Nearly a year before he sexually assaulted a student at West Charlotte High School, Duncan C. Gray, a former Charlotte Mecklenburg Schools (CMS) band director, sent a series of suggestive text messages to another West Charlotte student.
“I love you more than you know,” Gray said in one of the texts.
“I hope I don’t offend you, but you turn me on,” he said in another.
CMS investigated and found the text messages to be inappropriate. Gray received a two-week suspension and a letter of reprimand.
He was allowed to keep his job.
Those text messages, and how CMS responded in the wake of their discovery, now lay at the heart of a federal lawsuit against the school district.
Lawyers for the former student who was molested by Gray are offering evidence in a Charlotte courtroom suggesting that CMS was negligent in its handling of Gray.
In their opening statement on Tuesday, the plaintiff’s lawyers said Gray had “a well-known and well-documented history of engaging in inappropriate sexual behavior with students” and that CMS, in allowing Gray to remain at the school, ignored an obvious threat.
The student, now in his early 20s, is seeking unspecified damages from Gray and the school district.
On Wednesday, Kenneth Lynch, a criminal investigator for CMS Police, testified that district officials first learned of Gray’s text messages when a calculus teacher at West Charlotte High alerted school administrators of “explicit messages” between a student in his class and Gray.
Lynch, who led the investigation, said he found no evidence in the text messages to “prove criminal charges.” But lawyers for the former student who later was molested by Gray have argued that, by leaving Gray to teach at the school, CMS was negligent in its duty to protect their client.

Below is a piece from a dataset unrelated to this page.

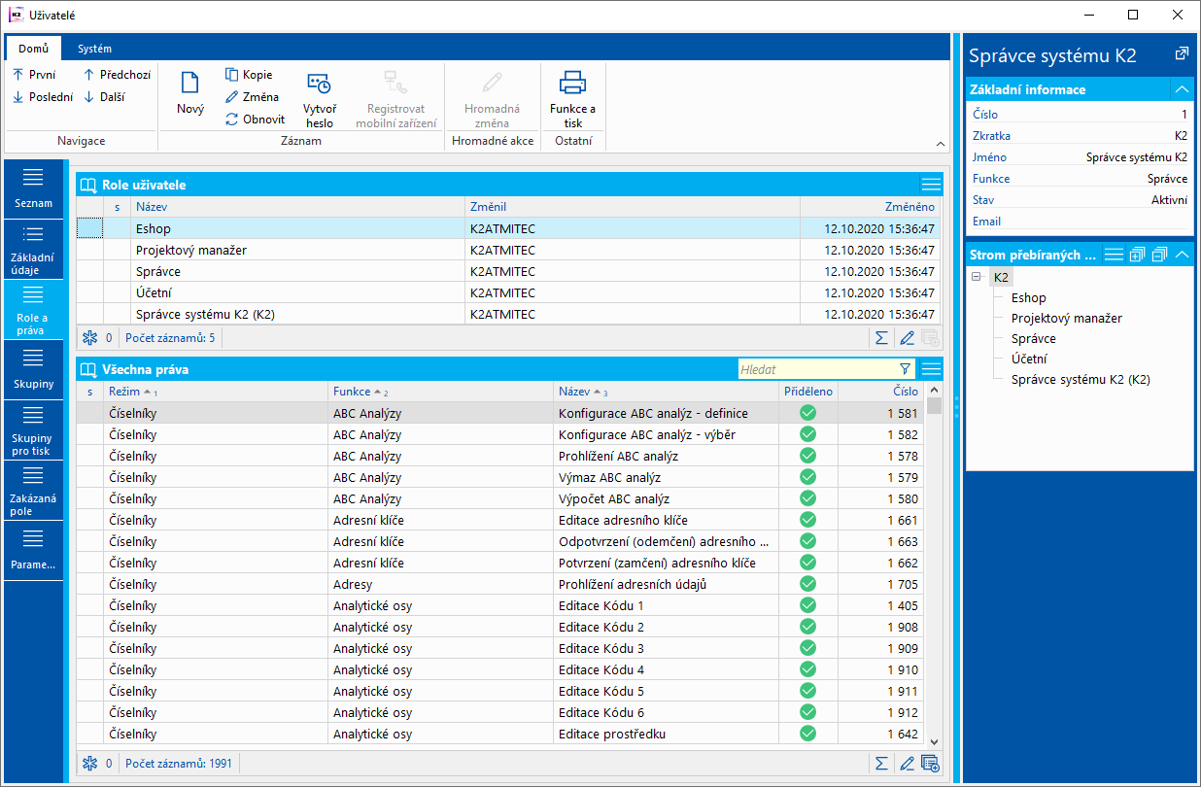Click the Nový new record icon
This screenshot has width=1201, height=787.
[x=190, y=84]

Lawyers for the victim questioned Lynch about the thoroughness of his investigation, suggesting that CMS too quickly turned its attention away from Gray to focus on punishing the whistleblower, a former teacher named Everett Allen, who later was fired.

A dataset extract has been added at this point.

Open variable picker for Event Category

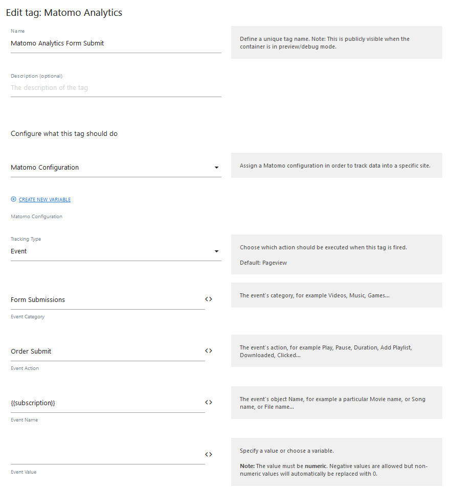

Jurors heard a 40-minute audio recording in which Lynch questioned Allen about potential inconsistencies in his statements about the text messages.
Lynch testified that some of Allen’s students recalled that Allen had been in possession of the student’s cell phone around the time the text messages were sent. Some of the students suggested that Allen may have used the cell phone to bait Gray into sending the text messages.

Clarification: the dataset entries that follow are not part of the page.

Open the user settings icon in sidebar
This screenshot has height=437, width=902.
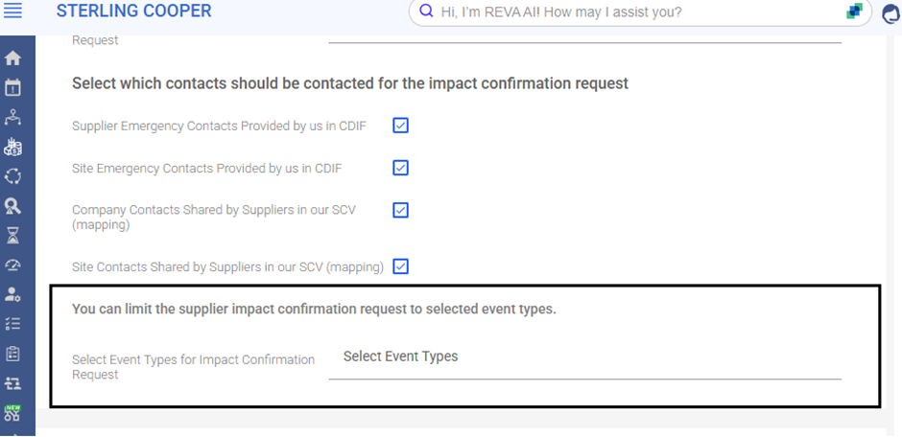coord(13,294)
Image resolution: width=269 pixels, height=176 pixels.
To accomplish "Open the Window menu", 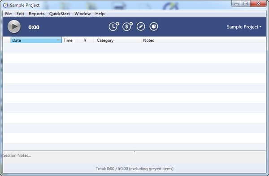I will click(82, 14).
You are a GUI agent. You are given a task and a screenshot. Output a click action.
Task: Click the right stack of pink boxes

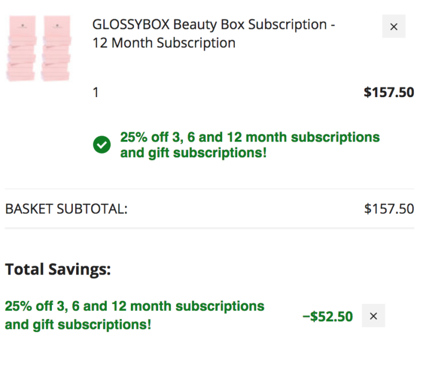[56, 49]
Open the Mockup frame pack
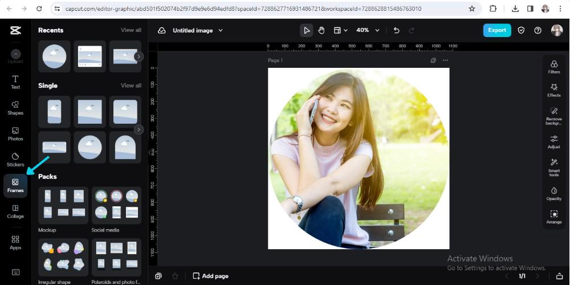Image resolution: width=570 pixels, height=285 pixels. (63, 205)
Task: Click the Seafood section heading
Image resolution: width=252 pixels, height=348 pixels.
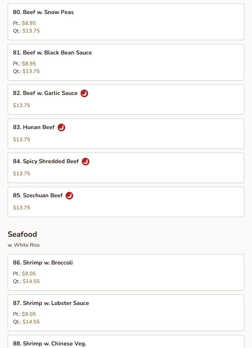Action: coord(22,234)
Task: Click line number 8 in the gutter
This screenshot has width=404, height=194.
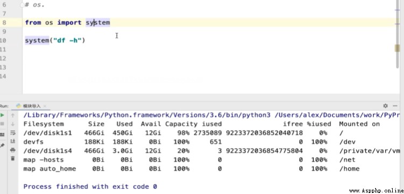Action: pos(4,23)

Lynch said evidence led to a criminal investigation of Allen, who was fired for filing a false report. The school board upheld the firing after Allen failed to attend a hearing on the matter.
Lynch acknowledged under questioning that he never subpoenaed Gray or sought a subpoena to get the student’s phone records, which later were deleted.
Brad Smith, one of the plaintiff’s lawyers, asked Lynch why Gray was not investigated more thoroughly.
“You didn’t think…messages like, “You smell good,” “Your smell turns me on” weren’t sexual in nature?” Smith asked the detective.
Lynch responded that, while the messages were “probably inappropriate,” he believed that Gray had sent them in response to messages first sent from the student’s phone.
“Does it frankly matter how those messages were elicited?” Smith continued. “Again, Mr. Gray knew he was communicating with a student.”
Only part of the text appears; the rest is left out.